End. Too many mistakes in a job leads to losing that job.

Currently, that is exactly where I sit. I’m teetering on the brink of 15 years of blood, sweat, tears, heartache and lack of sleep all for nothing. Honestly, I feel as though I’m even past that breaking point.

I haven’t been told, but I’m certain I’m finished.

In my line of work, a reporter, you can’t get things wrong. In my line of work, if you get something wrong once in a while, it can be forgiven. In my line of work, if mistakes happen too often, you’re out of a career.

It’s the last one I feel I am at right now.

Over the past several months, I was reluctant to share thoughts of work and life. I began this blog as a way of therapy for myself: no friends I can confide in anyway, no colleagues either and a family that doesn’t truly know just how important even making one mistake, let alone several, can be.

After yet another mistake-filled edition of the newspaper I work for, I am having all sorts of mixed feelings.

None of them are good. Those feelings go from dark to void of light. I am paying handsomely for mistakes internally, and the external cost has yet to be registered.
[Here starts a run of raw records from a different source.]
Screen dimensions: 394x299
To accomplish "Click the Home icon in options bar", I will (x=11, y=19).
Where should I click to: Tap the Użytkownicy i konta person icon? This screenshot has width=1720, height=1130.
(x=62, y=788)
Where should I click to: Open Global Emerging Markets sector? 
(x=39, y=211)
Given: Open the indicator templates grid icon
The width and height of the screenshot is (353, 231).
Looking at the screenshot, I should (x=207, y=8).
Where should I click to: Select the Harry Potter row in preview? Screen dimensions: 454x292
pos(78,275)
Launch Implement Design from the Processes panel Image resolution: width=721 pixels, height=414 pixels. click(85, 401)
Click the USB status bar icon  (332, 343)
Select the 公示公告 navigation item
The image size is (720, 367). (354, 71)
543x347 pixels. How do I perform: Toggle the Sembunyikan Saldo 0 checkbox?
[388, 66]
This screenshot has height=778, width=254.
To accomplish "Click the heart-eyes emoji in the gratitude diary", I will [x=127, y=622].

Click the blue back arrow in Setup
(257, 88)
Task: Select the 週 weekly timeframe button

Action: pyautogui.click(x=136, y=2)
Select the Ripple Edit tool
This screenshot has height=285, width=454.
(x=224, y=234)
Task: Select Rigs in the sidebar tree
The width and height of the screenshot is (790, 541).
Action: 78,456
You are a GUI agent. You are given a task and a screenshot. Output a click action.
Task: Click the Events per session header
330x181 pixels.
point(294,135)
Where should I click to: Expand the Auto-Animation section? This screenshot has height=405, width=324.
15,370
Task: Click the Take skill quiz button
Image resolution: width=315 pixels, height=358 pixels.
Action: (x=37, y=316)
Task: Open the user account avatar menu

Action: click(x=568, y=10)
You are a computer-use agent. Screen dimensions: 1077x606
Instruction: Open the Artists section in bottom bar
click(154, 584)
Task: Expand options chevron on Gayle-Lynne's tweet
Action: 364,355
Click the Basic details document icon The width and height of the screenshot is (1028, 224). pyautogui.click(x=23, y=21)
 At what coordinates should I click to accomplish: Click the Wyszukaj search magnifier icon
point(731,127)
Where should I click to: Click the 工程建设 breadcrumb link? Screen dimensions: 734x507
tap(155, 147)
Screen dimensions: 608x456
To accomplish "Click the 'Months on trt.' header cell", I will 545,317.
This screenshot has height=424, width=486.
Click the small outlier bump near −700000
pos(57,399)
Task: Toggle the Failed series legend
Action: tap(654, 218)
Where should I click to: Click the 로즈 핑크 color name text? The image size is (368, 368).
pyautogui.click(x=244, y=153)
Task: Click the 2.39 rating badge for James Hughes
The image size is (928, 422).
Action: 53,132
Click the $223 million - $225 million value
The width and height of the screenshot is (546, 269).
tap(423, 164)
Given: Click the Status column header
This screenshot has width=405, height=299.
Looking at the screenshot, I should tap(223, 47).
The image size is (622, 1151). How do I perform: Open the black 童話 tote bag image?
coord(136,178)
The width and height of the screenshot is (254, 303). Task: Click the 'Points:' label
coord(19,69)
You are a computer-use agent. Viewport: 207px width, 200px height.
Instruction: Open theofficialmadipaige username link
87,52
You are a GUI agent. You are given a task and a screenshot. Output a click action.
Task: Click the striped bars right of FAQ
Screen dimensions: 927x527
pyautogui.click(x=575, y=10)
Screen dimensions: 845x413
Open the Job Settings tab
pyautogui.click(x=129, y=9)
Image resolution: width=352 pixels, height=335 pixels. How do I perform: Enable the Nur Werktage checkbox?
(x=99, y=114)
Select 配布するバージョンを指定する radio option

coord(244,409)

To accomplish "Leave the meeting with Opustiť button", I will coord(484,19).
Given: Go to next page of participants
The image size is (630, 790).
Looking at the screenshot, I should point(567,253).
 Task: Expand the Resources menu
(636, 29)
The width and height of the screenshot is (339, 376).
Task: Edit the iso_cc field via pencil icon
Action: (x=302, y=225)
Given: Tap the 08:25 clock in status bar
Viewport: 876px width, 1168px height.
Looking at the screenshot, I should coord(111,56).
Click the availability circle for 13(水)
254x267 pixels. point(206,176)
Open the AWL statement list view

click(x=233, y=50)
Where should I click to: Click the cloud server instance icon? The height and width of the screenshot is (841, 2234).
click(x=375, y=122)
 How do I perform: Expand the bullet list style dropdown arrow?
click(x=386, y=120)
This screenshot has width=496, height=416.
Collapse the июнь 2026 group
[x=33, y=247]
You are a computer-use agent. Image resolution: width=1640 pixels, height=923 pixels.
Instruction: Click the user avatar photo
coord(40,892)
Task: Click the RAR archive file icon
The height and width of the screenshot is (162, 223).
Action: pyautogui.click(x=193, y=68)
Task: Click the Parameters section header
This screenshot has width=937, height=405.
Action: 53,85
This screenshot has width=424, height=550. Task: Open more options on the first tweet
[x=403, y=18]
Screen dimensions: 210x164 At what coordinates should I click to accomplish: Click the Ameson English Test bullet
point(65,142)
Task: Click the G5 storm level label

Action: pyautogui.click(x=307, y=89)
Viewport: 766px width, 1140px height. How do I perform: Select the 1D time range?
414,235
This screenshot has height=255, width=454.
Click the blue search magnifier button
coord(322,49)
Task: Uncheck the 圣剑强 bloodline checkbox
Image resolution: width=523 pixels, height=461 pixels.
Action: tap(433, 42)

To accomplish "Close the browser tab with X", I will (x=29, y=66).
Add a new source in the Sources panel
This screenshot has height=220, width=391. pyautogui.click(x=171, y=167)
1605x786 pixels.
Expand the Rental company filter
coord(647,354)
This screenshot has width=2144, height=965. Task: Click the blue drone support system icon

In the past, when things were at a crossroads, I just tried to leave my faith in what the Lord has in store for me. I know that is definitely the solution. It still does not solve my issues.

I am the one making mistakes. I am the one hurting the credibility of the newspaper and the other people on its staff. I am the making the damages.

I have to pay. How? Should I be fired? Should I look for a new career? Should I back away from any other involvement that I have?

Sitting here, I don’t know where to turn, or what to do. My fate lies in the others around me.

I’m mentally prepared to face the consequences of my actions. I haven’t been one to shirk responsibility or be held accountable.

And what if I am allowed to stay? What can I do to be excellent? Why can’t I be the same person I was in my youth: on top of my tasks and everything around it?

What is preventing me from even doing the basics right?

How do I get past some of the feelings I have had when I was a teen, the feelings of a complete and total failure? Was it being afraid to fail the reason why I succeeded before?

Was it because I was withdrawn from others – no one there at home or school – the reason I succeeded?

I can’t put my finger on it. And I don’t have a lot of time to fix this. What also is pushed hard in my line of work is that if you can’t get it right, and can’t do it quickly, there is someone else who will try. Back to the crossroads.

Where to go next? Am I complete waste? Is there a point?

I know I can’t allow for feelings or emotions to get in the way. That much is certain. Whatever is going to happen, is going to happen. I know I will live with it.